Observer handles this automatically via file-based leader election. The first agent to start acquires a lock and becomes the leader (sends system + app metrics). Other agents become followers (send app metrics only). If the leader stops, a follower is promoted within ~10 seconds.
No configuration is needed — the default OBSERVER_SYSTEM_METRICS=auto works transparently for both single-app and multi-app setups.

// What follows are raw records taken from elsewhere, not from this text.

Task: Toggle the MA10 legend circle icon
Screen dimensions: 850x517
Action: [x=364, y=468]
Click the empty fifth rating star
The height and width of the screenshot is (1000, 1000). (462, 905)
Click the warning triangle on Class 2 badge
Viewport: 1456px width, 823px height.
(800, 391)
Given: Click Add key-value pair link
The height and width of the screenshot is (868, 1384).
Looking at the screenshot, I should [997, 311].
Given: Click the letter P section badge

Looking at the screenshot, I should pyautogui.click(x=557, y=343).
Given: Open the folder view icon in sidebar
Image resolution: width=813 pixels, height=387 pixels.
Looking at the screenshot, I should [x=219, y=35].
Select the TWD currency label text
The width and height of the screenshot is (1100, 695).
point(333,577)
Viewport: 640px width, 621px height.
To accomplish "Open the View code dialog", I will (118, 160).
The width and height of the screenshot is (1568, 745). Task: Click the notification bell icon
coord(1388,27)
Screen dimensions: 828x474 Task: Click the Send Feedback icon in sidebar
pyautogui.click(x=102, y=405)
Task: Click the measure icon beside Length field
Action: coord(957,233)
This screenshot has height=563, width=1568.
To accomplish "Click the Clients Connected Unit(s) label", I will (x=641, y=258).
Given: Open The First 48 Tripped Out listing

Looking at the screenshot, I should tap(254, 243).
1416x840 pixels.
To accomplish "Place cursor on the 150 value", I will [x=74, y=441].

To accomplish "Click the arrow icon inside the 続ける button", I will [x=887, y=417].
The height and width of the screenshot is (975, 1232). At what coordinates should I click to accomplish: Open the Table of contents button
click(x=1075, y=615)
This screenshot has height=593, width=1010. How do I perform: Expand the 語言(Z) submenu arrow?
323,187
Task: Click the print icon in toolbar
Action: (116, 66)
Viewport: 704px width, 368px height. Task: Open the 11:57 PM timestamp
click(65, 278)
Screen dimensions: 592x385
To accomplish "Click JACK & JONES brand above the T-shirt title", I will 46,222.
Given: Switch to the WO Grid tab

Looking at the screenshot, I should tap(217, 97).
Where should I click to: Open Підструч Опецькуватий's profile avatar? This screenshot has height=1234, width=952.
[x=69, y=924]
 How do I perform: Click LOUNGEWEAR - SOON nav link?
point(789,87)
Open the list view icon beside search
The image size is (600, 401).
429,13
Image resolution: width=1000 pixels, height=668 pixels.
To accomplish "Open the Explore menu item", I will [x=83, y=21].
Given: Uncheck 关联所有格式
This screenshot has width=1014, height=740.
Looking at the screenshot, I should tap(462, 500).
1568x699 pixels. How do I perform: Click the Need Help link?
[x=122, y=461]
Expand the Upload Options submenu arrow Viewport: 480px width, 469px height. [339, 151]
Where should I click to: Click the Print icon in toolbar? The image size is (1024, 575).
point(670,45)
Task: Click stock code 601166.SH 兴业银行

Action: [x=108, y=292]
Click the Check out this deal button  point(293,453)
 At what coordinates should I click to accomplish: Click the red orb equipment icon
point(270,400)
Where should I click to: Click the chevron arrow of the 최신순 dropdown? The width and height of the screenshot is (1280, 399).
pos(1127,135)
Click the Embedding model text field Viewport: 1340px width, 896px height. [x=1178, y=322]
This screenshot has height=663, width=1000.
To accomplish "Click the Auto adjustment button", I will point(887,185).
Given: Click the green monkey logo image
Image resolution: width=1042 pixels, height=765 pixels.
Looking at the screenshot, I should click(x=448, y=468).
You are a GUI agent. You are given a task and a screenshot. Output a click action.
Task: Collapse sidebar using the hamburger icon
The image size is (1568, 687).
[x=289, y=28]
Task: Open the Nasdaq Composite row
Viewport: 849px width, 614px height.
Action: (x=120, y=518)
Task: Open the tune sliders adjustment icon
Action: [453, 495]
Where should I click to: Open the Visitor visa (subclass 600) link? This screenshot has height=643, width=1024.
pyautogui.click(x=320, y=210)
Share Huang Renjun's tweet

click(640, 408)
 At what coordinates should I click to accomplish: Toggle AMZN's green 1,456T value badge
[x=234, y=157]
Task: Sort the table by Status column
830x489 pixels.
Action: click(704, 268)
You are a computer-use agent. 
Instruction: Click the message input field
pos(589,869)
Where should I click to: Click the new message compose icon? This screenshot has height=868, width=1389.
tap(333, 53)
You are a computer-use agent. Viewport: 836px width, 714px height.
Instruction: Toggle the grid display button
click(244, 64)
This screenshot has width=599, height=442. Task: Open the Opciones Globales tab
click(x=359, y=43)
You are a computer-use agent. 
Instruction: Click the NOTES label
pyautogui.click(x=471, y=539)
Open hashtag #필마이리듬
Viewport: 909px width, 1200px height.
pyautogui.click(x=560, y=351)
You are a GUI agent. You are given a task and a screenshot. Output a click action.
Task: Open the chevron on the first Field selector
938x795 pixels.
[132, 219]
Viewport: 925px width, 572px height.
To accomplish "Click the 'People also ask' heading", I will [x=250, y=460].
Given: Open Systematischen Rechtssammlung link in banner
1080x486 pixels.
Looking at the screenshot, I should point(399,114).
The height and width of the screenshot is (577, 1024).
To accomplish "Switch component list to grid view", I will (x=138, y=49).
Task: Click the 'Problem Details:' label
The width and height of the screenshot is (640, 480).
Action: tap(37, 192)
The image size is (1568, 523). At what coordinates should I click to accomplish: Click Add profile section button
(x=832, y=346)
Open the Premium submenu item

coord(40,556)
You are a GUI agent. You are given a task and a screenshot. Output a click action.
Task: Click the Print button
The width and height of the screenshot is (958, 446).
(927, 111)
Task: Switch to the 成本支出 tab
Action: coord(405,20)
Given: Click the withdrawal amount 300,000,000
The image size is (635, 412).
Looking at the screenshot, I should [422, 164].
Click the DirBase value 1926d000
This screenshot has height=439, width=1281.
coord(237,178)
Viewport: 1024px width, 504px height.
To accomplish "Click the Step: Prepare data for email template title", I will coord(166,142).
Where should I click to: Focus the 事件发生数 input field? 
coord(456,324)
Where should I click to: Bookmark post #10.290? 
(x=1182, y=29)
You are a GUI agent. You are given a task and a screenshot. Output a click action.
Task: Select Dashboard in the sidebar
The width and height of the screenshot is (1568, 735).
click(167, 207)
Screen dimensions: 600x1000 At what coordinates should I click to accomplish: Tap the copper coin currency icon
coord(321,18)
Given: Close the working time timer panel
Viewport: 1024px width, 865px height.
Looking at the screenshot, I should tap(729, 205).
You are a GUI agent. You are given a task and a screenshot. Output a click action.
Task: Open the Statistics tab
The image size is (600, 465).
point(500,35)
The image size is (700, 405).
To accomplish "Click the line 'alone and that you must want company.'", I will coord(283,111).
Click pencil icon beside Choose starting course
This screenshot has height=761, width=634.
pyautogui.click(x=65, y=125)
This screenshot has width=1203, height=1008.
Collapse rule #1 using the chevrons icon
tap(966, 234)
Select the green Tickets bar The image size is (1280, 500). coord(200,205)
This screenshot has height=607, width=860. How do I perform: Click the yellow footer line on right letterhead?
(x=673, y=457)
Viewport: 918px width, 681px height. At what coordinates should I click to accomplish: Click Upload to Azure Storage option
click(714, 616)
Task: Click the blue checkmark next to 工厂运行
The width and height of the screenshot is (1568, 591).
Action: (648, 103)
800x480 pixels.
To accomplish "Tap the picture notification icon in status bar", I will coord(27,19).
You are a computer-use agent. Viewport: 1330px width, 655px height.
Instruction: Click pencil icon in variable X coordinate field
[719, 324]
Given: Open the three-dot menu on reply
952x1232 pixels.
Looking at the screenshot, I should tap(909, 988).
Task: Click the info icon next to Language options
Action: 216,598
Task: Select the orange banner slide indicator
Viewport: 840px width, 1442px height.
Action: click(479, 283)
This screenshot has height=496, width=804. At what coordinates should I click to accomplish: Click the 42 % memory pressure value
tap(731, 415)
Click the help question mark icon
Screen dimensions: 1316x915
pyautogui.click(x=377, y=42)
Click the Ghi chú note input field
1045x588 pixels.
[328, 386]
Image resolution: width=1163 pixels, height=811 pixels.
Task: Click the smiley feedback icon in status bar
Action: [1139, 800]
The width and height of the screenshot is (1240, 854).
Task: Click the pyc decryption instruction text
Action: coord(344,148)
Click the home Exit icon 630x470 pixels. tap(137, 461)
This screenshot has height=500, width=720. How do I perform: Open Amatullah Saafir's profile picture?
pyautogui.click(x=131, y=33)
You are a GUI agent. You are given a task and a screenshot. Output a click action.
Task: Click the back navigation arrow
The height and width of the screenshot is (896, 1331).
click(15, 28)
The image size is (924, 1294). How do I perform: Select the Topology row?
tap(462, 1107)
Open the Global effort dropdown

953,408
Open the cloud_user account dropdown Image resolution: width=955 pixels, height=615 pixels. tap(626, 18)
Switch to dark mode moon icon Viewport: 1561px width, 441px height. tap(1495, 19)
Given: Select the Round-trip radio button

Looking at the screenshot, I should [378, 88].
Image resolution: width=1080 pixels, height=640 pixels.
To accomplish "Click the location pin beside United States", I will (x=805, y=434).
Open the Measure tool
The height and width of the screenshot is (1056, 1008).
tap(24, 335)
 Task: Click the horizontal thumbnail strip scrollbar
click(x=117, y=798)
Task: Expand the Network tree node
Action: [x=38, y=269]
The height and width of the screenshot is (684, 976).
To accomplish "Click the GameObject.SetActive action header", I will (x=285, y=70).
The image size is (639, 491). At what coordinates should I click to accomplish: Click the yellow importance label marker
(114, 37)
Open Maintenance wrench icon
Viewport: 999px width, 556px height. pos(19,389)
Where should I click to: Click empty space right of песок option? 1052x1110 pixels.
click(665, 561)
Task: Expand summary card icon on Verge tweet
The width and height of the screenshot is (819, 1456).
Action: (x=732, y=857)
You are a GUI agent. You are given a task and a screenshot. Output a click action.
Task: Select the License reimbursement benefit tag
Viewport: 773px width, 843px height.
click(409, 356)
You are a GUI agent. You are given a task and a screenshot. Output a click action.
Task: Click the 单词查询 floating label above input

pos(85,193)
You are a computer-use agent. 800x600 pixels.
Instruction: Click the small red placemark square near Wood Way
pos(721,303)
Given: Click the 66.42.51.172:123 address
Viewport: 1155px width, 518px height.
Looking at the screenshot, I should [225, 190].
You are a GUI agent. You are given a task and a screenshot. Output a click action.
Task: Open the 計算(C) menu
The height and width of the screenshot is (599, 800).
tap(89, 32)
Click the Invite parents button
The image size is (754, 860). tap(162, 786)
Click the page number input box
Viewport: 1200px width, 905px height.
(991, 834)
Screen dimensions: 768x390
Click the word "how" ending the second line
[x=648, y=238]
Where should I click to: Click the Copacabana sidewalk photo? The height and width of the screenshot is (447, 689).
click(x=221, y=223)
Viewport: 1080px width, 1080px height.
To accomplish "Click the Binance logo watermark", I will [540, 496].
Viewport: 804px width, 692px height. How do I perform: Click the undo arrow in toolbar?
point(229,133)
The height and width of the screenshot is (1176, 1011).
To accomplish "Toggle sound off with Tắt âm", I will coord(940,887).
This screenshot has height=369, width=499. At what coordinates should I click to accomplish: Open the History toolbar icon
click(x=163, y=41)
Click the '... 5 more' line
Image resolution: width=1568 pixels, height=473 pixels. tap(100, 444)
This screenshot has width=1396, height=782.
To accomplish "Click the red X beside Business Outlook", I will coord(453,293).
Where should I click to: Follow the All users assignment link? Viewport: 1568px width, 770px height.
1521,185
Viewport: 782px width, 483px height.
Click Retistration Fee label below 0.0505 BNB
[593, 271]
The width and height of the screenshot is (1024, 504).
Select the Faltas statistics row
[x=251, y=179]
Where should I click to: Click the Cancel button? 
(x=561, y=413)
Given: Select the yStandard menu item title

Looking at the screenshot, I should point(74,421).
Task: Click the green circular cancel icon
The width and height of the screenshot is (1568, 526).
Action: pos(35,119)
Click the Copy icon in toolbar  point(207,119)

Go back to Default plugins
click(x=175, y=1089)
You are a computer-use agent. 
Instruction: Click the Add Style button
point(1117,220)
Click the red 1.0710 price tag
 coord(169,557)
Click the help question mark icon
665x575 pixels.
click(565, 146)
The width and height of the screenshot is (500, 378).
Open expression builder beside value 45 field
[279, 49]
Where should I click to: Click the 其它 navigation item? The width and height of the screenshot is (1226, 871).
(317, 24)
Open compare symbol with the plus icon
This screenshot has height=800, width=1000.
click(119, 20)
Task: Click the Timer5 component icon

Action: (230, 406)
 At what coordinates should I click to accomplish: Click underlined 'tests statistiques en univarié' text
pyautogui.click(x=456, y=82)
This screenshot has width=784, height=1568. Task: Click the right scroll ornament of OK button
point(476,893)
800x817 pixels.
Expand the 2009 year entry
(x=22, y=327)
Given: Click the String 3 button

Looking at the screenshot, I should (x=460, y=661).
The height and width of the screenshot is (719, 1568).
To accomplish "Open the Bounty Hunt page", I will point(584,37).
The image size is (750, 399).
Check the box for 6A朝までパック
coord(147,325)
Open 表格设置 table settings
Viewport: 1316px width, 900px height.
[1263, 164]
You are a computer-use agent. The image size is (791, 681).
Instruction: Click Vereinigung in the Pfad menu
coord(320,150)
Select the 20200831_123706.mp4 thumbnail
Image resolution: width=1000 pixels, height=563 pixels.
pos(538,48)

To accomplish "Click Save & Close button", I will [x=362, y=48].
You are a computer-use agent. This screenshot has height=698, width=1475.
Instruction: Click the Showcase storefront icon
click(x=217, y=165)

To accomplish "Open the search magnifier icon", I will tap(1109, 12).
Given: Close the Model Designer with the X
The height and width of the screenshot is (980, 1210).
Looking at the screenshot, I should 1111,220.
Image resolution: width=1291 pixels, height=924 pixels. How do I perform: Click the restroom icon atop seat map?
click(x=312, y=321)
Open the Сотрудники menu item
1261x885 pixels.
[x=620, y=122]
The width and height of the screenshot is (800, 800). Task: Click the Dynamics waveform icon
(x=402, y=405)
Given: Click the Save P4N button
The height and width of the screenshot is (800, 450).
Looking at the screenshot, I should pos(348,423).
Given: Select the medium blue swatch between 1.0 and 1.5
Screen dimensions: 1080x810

To override the automatic behavior:
# Force this agent to always send system metrics OBSERVER_SYSTEM_METRICS=enabled # Force this agent to never send system metrics OBSERVER_SYSTEM_METRICS=disabled
Running in Production
For production, run the agent under a process manager like Supervisor:
# /etc/supervisor/conf.d/observer.conf [program:observer] command=php /var/www/yourapp/artisan observer:start directory=/var/www/yourapp user=www-data autostart=true autorestart=true redirect_stderr=true stdout_logfile=/var/log/observer.log
Then:
sudo supervisorctl reread sudo supervisorctl update sudo supervisorctl start observer
Testing
# PHP tests composer install vendor/bin/pest # Go agent tests (see agent/README.md) cd agent && make test
License
MIT License. See LICENSE for details.